Oriental Racism and Stupidity
Sarah Jeung: Numba 1 White Hater, Numba 10 trillion everywhere else |
Of all the stereotypes applied to different people, among the ones that
rankle me the most is that "Orientals are smart." Note I don't use
the word "Asians" to describe them, and that's deliberate; consider
your shark fin, dog and roadkill-eating fuckin’ selves rucky that I'm being so fuckin’
tame. Anyway, my instant response to such statements is invariably
BULL-FUCKING-SHIT.
I've worked with many, many orientals over the years, both as co-workers
and customers, and the stereotype that all orientals are smart is just that...a
stereotype. While many of them are pretty sharp, even more of them are among
the dumbest and most moronic people I've ever had the misfortune of being
exposed to, which doesn't really make them any different from any other people.
Regarding racism, they're no slouches in that department by a long shot. Here
are some of my favorite examples:
A visitor from Taiwan who insisted that we go to a restaurant where the
chances of black people being there was minimal. On the way there, he talked in
a manner that would have made Donald Trump cringe.
Some customers from Japan who were on a plant tour; I heard one of them
say, "I not rearize Ros Angeres so crose to Mexico. It very
dirty here." I almost pissed myself from laughter.
Someone from South Korea who told me that "Americans are white, but
British are red...otherwise, you all look same to me."
And, last but not least, the tweets (or tweeats, combing tweets with
twats?) and utterances of the lovely pan-faced zipperhead mannish-looking cunt
Sarah Jueng of the New York Times, whose expressions of absolute hatred and
contempt toward white people are too numerous to list. Hmmm…approx. 53,000
mostly white male Americans were killed to make her fucking ugly, kimchee-fed, gook
ass’s life possible in the first place. Talk about ingratitude!

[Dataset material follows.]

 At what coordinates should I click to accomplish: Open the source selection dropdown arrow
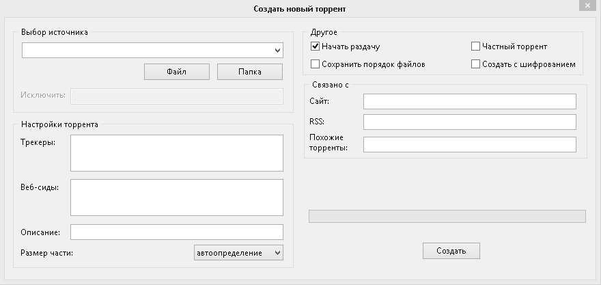[x=278, y=51]
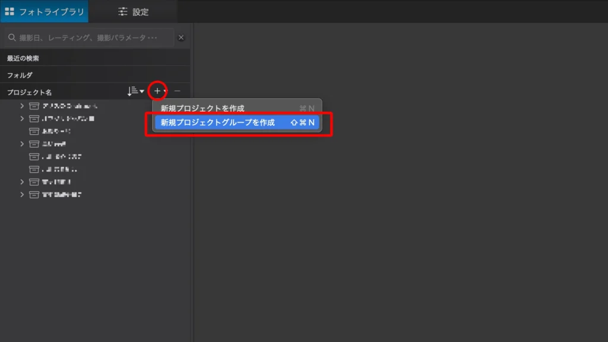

Speaking of Koreans, another time at work, we were going to have some guys
from South Korea visiting us. The boss, who was new, wanted me to conduct the
tour, but I was busy on a red alert customer emergency, so he had to do it. I
told him that he should expect a barrage of annoying and frivolous questions,
that they would surround anyone working on something with all of their faces
about two inches away from the person they were observing, and that if they saw
something they thought was wrong or out of place, they would all zero in on it
and go out of their way to make him look stupid. The boss took great exception
to my advice and said I was being a racist, but being a veteran of numerous such
visits, I shrugged it off. Toward the end of the day, he called me into his
office and said that I called it to a "T"; everything I told him
about happened.
Jews the world over are stereotyped as being penny-pinchers, but orientals
the world over out-Jew Jews every fucking day of the week and five times on a
Saturday in the fields of stinginess and money-grubbing. Take just about any
Jewish joke, replace the word “Jew” with “oriental”, and voila! Oriental
charity is an oxymoron, just like British cuisine, French victory, German
pacifist, and Mexican intellectual. They are extraordinarily demanding, yet
don’t give very much in return, which puts them almost in the same category as
the British.
And, lest the leftist-liberal-tree-huggers express a desire to see me lowered
into a vat of boiling oil, I also must point out that orientals are the Numba
One killers of magnificent and beautiful animals. Tigers are killed for their
dicks. Bears are killed for their gall bladders. Rhinos are killed for their
horns, which are ground into powder and used as an aphrodisiac; just what the
world needs, more orientals and less rhinos! Sharks are de-finned and cruelly
dumped back into the water. Much like feral pigs, their “cosmopolitan” tastes
obliterate everything that they get their little fucking hands on.